(Dataset entries)
####

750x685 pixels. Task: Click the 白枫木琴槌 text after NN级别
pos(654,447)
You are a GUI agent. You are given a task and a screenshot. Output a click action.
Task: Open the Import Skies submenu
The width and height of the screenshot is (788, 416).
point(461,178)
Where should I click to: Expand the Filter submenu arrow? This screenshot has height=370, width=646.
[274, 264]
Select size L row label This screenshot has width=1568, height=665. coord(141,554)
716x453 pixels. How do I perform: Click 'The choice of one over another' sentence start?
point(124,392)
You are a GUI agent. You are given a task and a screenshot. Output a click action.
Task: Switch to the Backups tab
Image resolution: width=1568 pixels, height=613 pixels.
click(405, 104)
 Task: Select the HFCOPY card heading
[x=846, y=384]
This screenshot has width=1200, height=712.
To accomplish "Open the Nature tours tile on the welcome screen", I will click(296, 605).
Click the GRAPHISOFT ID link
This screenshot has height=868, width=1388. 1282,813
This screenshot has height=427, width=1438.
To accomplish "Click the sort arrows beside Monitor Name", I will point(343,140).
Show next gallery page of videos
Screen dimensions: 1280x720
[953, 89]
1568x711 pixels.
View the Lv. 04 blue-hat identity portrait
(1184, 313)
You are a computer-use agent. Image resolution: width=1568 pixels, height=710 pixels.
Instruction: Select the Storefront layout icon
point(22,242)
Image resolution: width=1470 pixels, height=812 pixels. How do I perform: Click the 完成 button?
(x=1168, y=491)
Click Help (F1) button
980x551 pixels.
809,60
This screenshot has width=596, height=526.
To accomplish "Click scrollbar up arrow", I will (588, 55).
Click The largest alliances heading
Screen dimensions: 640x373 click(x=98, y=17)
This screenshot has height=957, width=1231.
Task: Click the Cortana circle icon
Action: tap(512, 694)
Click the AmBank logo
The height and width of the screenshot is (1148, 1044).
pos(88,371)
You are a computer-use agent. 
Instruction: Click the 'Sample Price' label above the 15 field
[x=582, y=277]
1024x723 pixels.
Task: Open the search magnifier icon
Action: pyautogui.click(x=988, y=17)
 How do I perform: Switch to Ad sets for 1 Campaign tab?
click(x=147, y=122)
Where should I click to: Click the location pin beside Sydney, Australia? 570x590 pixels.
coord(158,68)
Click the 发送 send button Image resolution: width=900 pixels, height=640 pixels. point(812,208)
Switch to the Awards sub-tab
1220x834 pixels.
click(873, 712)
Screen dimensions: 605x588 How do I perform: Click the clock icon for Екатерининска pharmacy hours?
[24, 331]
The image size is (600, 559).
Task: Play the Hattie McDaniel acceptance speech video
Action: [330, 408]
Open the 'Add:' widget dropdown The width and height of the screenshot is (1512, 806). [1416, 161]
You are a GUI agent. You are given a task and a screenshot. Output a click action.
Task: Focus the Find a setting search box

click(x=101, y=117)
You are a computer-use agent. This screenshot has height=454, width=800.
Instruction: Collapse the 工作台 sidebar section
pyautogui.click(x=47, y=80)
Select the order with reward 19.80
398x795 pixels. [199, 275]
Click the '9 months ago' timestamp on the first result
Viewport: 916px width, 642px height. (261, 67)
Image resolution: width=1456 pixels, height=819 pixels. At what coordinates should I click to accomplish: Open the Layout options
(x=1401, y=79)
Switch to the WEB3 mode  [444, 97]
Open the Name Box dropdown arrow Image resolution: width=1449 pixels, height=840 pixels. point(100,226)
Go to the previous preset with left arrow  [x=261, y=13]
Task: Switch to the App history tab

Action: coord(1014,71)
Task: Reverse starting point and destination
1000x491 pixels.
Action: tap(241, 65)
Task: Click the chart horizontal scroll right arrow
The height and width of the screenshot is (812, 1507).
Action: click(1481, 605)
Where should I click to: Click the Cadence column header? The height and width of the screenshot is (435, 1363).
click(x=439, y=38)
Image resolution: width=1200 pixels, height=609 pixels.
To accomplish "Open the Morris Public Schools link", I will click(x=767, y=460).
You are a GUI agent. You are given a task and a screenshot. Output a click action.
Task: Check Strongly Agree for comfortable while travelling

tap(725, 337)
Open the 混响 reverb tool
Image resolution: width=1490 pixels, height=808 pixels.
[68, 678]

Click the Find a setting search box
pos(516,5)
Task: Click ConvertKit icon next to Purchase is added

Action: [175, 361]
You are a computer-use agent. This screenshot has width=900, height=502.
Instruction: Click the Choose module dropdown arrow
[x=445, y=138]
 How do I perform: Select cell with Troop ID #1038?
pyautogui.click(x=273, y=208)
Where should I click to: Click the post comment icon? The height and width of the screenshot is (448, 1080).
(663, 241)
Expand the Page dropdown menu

####

PROBLEM: A verbatim reproduction of all the records above is the expected answer.

RESULT OF THE EXERCISE:
750x685 pixels. Task: Click the 白枫木琴槌 text after NN级别
pos(654,447)
You are a GUI agent. You are given a task and a screenshot. Output a click action.
Task: Open the Import Skies submenu
The width and height of the screenshot is (788, 416).
point(461,178)
Where should I click to: Expand the Filter submenu arrow? This screenshot has height=370, width=646.
[274, 264]
Select size L row label This screenshot has width=1568, height=665. coord(141,554)
716x453 pixels. How do I perform: Click 'The choice of one over another' sentence start?
point(124,392)
You are a GUI agent. You are given a task and a screenshot. Output a click action.
Task: Switch to the Backups tab
Image resolution: width=1568 pixels, height=613 pixels.
click(405, 104)
 Task: Select the HFCOPY card heading
[x=846, y=384]
This screenshot has width=1200, height=712.
To accomplish "Open the Nature tours tile on the welcome screen", I will click(296, 605).
Click the GRAPHISOFT ID link
This screenshot has height=868, width=1388. 1282,813
This screenshot has height=427, width=1438.
To accomplish "Click the sort arrows beside Monitor Name", I will point(343,140).
Show next gallery page of videos
Screen dimensions: 1280x720
[953, 89]
1568x711 pixels.
View the Lv. 04 blue-hat identity portrait
(1184, 313)
You are a computer-use agent. Image resolution: width=1568 pixels, height=710 pixels.
Instruction: Select the Storefront layout icon
point(22,242)
Image resolution: width=1470 pixels, height=812 pixels. How do I perform: Click the 完成 button?
(x=1168, y=491)
Click Help (F1) button
980x551 pixels.
809,60
This screenshot has width=596, height=526.
To accomplish "Click scrollbar up arrow", I will (588, 55).
Click The largest alliances heading
Screen dimensions: 640x373 click(x=98, y=17)
This screenshot has height=957, width=1231.
Task: Click the Cortana circle icon
Action: tap(512, 694)
Click the AmBank logo
The height and width of the screenshot is (1148, 1044).
pos(88,371)
You are a computer-use agent. 
Instruction: Click the 'Sample Price' label above the 15 field
[x=582, y=277]
1024x723 pixels.
Task: Open the search magnifier icon
Action: pyautogui.click(x=988, y=17)
 How do I perform: Switch to Ad sets for 1 Campaign tab?
click(x=147, y=122)
Where should I click to: Click the location pin beside Sydney, Australia? 570x590 pixels.
coord(158,68)
Click the 发送 send button Image resolution: width=900 pixels, height=640 pixels. point(812,208)
Switch to the Awards sub-tab
1220x834 pixels.
click(873, 712)
Screen dimensions: 605x588 How do I perform: Click the clock icon for Екатерининска pharmacy hours?
[24, 331]
The image size is (600, 559).
Task: Play the Hattie McDaniel acceptance speech video
Action: [330, 408]
Open the 'Add:' widget dropdown The width and height of the screenshot is (1512, 806). [1416, 161]
You are a GUI agent. You are given a task and a screenshot. Output a click action.
Task: Focus the Find a setting search box

click(x=101, y=117)
You are a computer-use agent. This screenshot has height=454, width=800.
Instruction: Collapse the 工作台 sidebar section
pyautogui.click(x=47, y=80)
Select the order with reward 19.80
398x795 pixels. [199, 275]
Click the '9 months ago' timestamp on the first result
Viewport: 916px width, 642px height. (261, 67)
Image resolution: width=1456 pixels, height=819 pixels. At what coordinates should I click to accomplish: Open the Layout options
(x=1401, y=79)
Switch to the WEB3 mode  [444, 97]
Open the Name Box dropdown arrow Image resolution: width=1449 pixels, height=840 pixels. point(100,226)
Go to the previous preset with left arrow  [x=261, y=13]
Task: Switch to the App history tab

Action: coord(1014,71)
Task: Reverse starting point and destination
1000x491 pixels.
Action: tap(241, 65)
Task: Click the chart horizontal scroll right arrow
The height and width of the screenshot is (812, 1507).
Action: click(1481, 605)
Where should I click to: Click the Cadence column header? The height and width of the screenshot is (435, 1363).
click(x=439, y=38)
Image resolution: width=1200 pixels, height=609 pixels.
To accomplish "Open the Morris Public Schools link", I will click(x=767, y=460).
You are a GUI agent. You are given a task and a screenshot. Output a click action.
Task: Check Strongly Agree for comfortable while travelling

tap(725, 337)
Open the 混响 reverb tool
Image resolution: width=1490 pixels, height=808 pixels.
[68, 678]

Click the Find a setting search box
pos(516,5)
Task: Click ConvertKit icon next to Purchase is added

Action: [175, 361]
You are a computer-use agent. This screenshot has width=900, height=502.
Instruction: Click the Choose module dropdown arrow
[x=445, y=138]
 How do I perform: Select cell with Troop ID #1038?
pyautogui.click(x=273, y=208)
Where should I click to: Click the post comment icon? The height and width of the screenshot is (448, 1080).
(663, 241)
Expand the Page dropdown menu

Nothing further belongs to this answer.